Un tribunal d'Istanbul a ordonné vendredi la libération conditionnelle du rédacteur en chef et d'un journaliste du quotidien d'opposition Cumhuriyet, jugés pour des accusations d'aide à des groupes "terroristes".
Le patron du journal maintenu en détention. La libération du rédacteur en chef Murat Sabuncu et du journaliste d'investigation Ahmet Sik a été prononcée par le tribunal de Silivri, près d'Istanbul, au terme de la sixième audience du procès de 17 collaborateurs de Cumhuriyet. Les deux journalistes restent poursuivis dans cette affaire, a précisé le tribunal, qui a par ailleurs maintenu en détention le patron du quotidien, Akin Atalay.
Il est le dernier des 17 accusés à être encore incarcéré, tous les autres ayant été remis en liberté conditionnelle petit à petit depuis un an. Le patron de Cumhuriyet est incarcéré depuis 495 jours, la même durée que Murat Sabuncu. Ahmet Sik, pour sa part, est en prison depuis 434 jours. La sortie effective de prison des deux journalistes était prévue vendredi soir.

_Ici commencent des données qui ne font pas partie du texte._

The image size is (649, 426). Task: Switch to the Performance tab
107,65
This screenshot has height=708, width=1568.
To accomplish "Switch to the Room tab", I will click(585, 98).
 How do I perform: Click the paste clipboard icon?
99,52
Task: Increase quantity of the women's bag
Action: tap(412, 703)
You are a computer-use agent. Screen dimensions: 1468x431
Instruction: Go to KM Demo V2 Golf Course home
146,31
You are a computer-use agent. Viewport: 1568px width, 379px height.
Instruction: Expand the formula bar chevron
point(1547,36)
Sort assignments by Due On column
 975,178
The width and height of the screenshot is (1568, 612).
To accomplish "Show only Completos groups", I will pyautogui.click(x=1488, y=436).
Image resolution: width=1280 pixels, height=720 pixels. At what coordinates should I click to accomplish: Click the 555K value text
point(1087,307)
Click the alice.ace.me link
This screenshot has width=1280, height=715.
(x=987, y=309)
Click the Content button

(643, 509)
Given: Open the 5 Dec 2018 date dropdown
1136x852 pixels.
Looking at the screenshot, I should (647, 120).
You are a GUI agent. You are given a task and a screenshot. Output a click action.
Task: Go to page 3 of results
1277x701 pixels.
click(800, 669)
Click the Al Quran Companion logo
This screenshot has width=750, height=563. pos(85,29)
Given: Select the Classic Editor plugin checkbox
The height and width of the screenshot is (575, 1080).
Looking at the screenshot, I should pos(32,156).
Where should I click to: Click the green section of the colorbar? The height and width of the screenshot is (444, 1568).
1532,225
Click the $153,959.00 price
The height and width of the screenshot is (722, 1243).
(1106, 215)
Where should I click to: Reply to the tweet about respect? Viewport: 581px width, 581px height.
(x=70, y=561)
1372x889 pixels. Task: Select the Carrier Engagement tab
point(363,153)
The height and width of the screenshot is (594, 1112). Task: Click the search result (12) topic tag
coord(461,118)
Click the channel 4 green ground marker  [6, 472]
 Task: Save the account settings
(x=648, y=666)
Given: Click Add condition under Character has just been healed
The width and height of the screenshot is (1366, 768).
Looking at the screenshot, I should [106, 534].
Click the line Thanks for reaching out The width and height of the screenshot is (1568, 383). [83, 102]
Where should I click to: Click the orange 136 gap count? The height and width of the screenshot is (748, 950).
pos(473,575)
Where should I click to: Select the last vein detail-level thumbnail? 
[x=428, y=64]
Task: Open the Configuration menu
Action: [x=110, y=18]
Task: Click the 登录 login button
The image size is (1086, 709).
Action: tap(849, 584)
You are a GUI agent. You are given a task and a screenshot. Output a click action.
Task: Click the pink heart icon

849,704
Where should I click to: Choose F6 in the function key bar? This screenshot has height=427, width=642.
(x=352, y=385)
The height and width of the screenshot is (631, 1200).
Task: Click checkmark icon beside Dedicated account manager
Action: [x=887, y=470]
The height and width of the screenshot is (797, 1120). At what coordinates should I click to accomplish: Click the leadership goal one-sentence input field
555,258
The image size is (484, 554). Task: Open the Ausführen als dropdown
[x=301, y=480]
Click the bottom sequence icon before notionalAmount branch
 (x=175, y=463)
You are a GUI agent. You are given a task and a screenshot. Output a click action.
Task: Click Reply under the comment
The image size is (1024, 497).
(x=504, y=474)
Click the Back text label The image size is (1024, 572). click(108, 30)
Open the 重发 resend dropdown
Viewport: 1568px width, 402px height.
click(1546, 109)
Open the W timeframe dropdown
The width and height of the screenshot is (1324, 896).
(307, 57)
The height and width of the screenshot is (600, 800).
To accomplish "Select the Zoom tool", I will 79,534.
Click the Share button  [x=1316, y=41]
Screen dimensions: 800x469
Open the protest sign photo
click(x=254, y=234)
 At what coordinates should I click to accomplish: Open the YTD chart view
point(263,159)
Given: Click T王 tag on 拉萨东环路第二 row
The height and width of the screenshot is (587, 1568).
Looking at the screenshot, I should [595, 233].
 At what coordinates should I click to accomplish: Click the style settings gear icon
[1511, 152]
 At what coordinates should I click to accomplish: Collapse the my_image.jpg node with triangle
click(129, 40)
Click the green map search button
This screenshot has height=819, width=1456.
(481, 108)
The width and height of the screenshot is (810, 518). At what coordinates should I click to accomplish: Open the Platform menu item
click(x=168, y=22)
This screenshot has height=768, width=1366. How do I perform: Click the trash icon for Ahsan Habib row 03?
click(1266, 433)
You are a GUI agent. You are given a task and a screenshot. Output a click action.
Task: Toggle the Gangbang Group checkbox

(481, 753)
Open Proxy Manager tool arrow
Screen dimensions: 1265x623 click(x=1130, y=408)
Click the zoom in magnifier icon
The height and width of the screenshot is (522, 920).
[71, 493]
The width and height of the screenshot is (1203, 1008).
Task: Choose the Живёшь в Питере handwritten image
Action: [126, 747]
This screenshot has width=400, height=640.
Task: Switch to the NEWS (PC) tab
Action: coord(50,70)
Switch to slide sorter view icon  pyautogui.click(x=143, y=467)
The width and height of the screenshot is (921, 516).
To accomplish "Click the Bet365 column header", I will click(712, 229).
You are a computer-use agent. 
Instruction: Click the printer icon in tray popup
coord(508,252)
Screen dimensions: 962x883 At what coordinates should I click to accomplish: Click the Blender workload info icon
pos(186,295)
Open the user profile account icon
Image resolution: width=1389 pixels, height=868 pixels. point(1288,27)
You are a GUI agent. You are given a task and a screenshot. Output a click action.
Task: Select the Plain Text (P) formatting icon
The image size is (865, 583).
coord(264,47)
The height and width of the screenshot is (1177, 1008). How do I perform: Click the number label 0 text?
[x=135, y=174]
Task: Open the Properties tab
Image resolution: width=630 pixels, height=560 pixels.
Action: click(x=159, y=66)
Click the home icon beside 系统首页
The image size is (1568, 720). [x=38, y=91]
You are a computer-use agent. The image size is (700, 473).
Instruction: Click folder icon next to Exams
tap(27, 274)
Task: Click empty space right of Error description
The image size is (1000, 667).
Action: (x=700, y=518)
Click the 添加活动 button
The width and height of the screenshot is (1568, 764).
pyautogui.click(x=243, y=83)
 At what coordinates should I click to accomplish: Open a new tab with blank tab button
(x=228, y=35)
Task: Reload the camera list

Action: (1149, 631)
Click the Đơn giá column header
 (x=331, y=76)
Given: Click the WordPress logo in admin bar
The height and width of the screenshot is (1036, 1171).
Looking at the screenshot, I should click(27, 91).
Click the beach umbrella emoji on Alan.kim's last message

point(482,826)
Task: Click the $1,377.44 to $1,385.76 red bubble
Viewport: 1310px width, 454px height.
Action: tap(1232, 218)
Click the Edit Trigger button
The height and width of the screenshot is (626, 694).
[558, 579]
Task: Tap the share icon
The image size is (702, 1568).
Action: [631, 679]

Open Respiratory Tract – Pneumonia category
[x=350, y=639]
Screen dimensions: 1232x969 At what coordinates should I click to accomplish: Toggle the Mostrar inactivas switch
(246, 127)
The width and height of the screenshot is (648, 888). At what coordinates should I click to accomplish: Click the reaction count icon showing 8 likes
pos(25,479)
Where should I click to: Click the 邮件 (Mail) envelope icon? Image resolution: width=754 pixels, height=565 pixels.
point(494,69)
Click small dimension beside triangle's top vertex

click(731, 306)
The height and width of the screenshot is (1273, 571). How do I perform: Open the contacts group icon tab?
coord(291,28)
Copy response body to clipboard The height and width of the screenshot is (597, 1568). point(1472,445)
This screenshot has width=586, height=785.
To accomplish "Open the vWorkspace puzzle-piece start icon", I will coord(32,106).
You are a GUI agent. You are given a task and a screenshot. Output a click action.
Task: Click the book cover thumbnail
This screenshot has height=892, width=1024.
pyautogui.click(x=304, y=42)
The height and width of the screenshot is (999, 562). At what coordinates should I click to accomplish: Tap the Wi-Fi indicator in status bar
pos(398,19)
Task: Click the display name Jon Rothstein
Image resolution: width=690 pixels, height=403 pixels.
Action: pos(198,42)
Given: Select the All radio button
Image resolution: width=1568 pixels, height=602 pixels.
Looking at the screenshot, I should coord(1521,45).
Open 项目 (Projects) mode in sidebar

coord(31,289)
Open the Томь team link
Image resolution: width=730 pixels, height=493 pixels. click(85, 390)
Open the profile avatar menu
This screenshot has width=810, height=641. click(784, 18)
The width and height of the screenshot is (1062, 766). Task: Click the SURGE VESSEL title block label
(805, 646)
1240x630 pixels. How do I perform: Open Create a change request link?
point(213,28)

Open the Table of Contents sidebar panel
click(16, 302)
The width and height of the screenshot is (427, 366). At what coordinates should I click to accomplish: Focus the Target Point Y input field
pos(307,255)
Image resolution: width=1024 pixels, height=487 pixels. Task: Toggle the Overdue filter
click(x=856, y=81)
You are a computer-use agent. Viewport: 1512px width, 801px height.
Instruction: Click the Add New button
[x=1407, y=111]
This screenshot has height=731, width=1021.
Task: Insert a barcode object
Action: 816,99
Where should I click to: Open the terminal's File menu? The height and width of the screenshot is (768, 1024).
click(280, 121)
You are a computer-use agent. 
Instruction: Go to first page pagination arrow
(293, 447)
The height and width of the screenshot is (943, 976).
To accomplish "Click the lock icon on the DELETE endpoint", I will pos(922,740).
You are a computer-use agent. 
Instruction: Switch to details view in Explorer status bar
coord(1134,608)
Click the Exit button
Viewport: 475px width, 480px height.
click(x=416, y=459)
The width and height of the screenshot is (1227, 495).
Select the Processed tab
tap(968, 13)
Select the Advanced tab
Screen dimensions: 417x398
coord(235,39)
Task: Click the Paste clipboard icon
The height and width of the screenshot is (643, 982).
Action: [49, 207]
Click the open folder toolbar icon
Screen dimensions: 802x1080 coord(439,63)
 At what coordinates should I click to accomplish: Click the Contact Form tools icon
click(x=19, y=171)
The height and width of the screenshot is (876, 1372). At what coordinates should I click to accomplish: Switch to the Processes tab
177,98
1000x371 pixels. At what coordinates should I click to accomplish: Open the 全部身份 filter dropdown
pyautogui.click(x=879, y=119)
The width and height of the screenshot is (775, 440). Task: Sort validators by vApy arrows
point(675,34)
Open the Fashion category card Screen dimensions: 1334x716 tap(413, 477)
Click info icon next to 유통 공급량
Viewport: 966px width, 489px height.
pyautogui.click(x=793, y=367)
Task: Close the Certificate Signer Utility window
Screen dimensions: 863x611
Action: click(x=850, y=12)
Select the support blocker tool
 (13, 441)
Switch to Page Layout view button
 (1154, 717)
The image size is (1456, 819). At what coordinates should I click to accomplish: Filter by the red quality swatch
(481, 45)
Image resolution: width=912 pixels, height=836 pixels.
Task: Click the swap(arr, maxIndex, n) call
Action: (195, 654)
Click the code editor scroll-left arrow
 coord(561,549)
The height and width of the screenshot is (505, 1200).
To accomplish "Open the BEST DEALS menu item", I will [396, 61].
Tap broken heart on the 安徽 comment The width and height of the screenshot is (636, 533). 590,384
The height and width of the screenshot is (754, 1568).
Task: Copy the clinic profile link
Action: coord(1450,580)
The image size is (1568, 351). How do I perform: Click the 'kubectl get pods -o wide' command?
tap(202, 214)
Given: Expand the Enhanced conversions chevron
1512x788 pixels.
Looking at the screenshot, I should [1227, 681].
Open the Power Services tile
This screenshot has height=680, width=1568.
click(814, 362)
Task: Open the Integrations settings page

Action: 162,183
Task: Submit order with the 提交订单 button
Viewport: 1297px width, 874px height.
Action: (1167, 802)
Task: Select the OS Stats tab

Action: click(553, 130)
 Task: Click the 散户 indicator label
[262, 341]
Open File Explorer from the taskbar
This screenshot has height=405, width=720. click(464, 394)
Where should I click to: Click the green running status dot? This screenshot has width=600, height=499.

La sixième journée de ce procès, qui s'est ouvert le 24 juillet 2017, a démarré dans la tension. La police antiémeutes, positionnée devant le palais de justice, a essayé d'empêcher les partisans des accusés de parler aux médias. Certains y sont tout de même parvenus, comme le député d'opposition Utku Cakirozer.
Adalet yine 'bir' eksik... Murat Sabuncu ve Ahmet Şık'a tahliye; Akın Atalay'ın tutukluluğuna devamhttps://t.co/HF9uAon7Uspic.twitter.com/DKoevibUiC
— Cumhuriyet (@cumhuriyetgzt) 9 mars 2018
"Oppression". "Il est inacceptable que des journalistes restent si longtemps en prison simplement pour avoir exprimé leur opinion ou avoir publié des articles", a-t-il dit. Qu'on mette fin à cette oppression, titrait vendredi Cumhuriyet. Parmi les 17 accusés figurent d'autres grands noms des médias en Turquie, comme le chroniqueur francophone Kadri Gürsel et le caricaturiste Musa Kart. Tous risquent jusqu'à 43 ans de prison pour des accusations d'aide à trois groupes classés "terroristes" par Ankara: le Parti des Travailleurs du Kurdistan (PKK), une organisation d'extrême gauche appelée DHKP-C, et le mouvement du prédicateur Fethullah Gülen. Ce dernier, qui s'est exilé aux Etats-Unis, est désigné par Ankara comme l'instigateur de la tentative de putsch du 15 juillet 2016, mais nie toute implication.
Cumhuriyet rejette ces accusations et soutient que ce procès vise à réduire au silence l'un des derniers journaux indépendants du pays. Lors de l'audience de vendredi, le tribunal a entendu plusieurs témoins dont un ancien journaliste de Cumhuriyet, Altan Oymen. "Ces accusations sont inimaginables", a-t-il affirmé, rappelant que Cumhuriyet avait été un des premiers à rendre compte des activités de Fethullah Gülen.
L'emprise de Gülen déjà dénoncée par un des journalistes. Le journaliste Ahmet Sik, libéré vendredi, est d'ailleurs un des plus virulents critiques du prédicateur. Dans un livre publié en 2011 et initialement interdit, L'Armée de l'imam, il avait dénoncé l'emprise de Gülen sur les institutions turques, ce qui lui avait même valu un bref séjour en prison. Ce procès suscite l'inquiétude des partenaires occidentaux de la Turquie, où les autorités ont multiplié les arrestations de journalistes après le putsch manqué.
Vingt-cinq journalistes condamnés jeudi. Jeudi, 25 journalistes accusés d'être liés à la tentative de putsch ont ainsi été condamnés à des peines allant jusqu'à sept ans et demi de prison. Dans une autre affaire, la Cour de cassation de Turquie a annulé vendredi une condamnation à cinq ans de prison du journaliste d'opposition Can Dündar en 2016, estimant que celui-ci devrait recevoir une peine bien plus lourde pour "espionnage", selon l'agence de presse étatique Anadolu. Can Dündar, un journaliste turc d'opposition devenu l'un des symboles des atteintes à la liberté de la presse en Turquie et exilé Allemagne, avait été condamné en mai 2016 à cinq ans et dix mois d'emprisonnement pour révélation de documents secrets.